## Goal of the exercise:
Return each line of the records below in which the string "right" turns up.

Segment Open

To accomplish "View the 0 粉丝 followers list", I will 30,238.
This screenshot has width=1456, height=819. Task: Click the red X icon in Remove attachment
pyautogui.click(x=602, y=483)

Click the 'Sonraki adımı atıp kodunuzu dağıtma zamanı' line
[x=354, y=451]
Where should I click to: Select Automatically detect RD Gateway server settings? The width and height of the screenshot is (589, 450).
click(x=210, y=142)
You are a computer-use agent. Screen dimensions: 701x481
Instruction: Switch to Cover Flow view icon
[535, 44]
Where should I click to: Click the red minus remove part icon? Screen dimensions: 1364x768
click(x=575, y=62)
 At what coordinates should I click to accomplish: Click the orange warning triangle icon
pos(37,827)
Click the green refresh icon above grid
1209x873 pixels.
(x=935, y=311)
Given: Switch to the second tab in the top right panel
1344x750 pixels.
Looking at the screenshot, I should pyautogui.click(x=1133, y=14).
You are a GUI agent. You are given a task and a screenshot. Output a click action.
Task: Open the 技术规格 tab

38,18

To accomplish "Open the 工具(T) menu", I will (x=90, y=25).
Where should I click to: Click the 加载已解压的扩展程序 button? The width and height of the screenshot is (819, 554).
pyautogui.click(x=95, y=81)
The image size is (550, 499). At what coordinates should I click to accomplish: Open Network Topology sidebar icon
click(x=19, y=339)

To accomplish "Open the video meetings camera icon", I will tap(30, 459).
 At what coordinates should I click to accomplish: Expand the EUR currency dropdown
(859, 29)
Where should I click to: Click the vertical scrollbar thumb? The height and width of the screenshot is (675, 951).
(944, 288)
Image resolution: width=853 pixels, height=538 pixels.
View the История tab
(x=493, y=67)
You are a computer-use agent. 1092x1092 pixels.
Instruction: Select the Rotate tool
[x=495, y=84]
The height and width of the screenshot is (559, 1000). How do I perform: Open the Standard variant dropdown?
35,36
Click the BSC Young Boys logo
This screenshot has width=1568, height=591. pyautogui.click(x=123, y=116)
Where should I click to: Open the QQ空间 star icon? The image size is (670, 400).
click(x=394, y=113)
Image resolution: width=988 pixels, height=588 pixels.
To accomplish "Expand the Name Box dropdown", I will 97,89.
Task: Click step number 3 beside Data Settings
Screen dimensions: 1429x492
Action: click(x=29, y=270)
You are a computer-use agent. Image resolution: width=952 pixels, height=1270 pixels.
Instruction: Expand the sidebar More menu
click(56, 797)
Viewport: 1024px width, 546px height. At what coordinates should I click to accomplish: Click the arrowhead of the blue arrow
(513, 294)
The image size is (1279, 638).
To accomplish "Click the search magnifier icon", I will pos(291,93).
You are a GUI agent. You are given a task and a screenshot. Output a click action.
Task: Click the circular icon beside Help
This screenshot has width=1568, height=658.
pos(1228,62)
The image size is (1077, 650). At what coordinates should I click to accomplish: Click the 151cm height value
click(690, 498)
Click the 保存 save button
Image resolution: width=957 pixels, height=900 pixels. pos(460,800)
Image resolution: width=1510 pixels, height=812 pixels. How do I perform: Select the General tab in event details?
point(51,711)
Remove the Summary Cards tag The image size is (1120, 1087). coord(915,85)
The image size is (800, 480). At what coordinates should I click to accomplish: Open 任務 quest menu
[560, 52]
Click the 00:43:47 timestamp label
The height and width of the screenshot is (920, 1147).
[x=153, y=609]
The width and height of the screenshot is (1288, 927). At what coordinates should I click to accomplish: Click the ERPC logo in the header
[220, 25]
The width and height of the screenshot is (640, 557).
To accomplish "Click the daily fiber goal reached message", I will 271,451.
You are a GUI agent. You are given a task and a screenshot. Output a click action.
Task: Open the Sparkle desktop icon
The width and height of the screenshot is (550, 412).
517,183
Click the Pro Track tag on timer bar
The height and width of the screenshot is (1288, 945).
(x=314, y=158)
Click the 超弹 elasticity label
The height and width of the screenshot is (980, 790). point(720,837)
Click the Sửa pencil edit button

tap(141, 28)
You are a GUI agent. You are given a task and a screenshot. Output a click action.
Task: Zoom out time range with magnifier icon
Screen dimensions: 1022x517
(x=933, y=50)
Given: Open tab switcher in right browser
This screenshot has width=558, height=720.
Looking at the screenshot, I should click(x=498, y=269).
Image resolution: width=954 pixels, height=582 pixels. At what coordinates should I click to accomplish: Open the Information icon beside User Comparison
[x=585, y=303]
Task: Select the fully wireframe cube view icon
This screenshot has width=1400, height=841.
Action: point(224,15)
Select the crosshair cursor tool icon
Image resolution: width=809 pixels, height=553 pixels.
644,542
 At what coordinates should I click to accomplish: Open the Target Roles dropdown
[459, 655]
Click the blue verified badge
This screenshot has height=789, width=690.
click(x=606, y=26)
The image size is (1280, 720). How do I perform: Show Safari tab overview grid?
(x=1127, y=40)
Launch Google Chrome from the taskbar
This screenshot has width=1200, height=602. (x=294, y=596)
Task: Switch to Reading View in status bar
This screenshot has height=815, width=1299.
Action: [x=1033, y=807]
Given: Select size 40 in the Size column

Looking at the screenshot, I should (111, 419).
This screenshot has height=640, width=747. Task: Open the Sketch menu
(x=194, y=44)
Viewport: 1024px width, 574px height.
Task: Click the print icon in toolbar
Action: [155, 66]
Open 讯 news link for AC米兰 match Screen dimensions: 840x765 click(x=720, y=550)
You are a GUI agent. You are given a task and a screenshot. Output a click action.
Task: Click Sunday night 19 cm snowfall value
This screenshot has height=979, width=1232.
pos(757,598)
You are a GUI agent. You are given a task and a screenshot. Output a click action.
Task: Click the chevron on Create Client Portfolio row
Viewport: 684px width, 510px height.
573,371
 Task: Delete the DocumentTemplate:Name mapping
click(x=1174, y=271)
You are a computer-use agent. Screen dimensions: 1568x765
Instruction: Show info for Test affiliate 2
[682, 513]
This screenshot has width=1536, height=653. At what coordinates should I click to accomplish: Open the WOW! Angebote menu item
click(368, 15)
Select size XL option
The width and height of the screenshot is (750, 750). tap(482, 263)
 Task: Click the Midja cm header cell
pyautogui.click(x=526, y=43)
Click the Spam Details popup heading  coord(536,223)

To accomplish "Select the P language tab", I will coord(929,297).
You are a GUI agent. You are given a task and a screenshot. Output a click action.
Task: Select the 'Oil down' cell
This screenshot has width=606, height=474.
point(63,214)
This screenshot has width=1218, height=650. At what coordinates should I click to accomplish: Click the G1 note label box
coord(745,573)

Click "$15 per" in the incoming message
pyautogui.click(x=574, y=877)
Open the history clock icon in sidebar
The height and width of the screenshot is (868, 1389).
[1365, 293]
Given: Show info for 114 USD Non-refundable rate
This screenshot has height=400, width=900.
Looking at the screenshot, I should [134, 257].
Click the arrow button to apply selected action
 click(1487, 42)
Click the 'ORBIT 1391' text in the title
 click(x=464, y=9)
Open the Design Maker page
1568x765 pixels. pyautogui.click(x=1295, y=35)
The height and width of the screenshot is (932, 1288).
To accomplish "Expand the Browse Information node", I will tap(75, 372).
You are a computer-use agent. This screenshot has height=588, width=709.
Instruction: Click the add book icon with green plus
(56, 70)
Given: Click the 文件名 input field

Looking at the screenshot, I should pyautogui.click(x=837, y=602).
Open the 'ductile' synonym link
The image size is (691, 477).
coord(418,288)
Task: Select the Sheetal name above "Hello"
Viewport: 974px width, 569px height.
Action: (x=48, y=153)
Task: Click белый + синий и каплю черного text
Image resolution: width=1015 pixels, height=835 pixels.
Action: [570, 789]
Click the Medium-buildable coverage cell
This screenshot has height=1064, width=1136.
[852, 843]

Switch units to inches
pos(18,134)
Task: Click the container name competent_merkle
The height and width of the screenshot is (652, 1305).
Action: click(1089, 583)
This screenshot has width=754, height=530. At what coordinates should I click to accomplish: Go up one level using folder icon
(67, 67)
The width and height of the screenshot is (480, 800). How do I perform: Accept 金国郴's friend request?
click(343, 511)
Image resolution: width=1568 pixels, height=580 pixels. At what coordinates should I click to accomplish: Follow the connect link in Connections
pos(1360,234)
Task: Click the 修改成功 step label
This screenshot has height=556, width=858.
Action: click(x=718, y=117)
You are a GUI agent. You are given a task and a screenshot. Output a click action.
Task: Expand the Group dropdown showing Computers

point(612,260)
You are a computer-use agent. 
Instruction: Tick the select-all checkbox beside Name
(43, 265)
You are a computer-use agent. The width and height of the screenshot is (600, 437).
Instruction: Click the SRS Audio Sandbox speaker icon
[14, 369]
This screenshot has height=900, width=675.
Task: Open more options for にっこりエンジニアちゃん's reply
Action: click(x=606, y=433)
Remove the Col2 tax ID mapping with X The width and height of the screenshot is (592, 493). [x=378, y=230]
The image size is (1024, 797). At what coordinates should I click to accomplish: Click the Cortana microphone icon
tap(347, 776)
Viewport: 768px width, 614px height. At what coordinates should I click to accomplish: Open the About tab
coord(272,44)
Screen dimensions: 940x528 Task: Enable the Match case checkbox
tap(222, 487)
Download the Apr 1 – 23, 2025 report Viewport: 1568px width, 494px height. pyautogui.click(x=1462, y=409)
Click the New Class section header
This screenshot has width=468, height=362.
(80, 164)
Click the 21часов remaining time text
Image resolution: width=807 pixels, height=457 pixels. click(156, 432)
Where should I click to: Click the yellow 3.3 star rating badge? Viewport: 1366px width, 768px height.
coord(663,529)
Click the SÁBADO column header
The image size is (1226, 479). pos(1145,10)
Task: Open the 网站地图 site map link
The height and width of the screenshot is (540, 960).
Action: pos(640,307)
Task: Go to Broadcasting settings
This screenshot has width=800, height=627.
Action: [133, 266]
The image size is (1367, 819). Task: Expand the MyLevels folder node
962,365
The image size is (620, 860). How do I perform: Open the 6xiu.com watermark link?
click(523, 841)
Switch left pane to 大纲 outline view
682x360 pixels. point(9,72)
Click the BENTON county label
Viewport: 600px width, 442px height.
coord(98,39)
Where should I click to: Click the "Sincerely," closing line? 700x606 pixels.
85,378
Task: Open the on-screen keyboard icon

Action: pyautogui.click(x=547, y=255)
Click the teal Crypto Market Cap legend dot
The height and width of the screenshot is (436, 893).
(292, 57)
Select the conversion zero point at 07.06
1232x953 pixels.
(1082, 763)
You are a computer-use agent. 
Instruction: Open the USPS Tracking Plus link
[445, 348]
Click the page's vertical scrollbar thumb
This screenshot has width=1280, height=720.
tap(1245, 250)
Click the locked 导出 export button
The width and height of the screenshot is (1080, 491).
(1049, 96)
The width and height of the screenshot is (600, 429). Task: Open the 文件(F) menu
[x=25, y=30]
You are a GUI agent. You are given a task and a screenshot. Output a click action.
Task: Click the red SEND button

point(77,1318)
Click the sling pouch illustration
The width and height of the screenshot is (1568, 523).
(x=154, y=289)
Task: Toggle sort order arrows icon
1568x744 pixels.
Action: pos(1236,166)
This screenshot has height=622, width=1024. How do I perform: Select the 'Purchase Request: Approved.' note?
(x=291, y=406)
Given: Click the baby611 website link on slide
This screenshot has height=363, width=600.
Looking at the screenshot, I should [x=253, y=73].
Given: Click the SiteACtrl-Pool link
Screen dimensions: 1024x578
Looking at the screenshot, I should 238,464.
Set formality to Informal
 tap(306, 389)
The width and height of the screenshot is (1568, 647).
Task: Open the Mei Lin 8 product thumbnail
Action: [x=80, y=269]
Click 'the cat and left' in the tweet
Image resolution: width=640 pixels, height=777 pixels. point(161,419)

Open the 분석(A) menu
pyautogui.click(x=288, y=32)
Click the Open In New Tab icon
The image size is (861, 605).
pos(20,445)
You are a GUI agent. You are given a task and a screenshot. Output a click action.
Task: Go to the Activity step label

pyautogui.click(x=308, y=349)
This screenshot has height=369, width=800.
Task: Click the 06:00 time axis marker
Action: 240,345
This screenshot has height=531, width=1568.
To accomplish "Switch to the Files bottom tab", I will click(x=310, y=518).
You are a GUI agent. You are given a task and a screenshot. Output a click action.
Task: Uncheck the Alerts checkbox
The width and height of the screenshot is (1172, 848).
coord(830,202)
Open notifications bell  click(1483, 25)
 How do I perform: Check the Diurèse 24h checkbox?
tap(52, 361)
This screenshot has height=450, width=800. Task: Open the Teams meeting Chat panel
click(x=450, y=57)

Segment Closed

## Exercise response:
Given: Switch to the second tab in the top right panel
Given: Open tab switcher in right browser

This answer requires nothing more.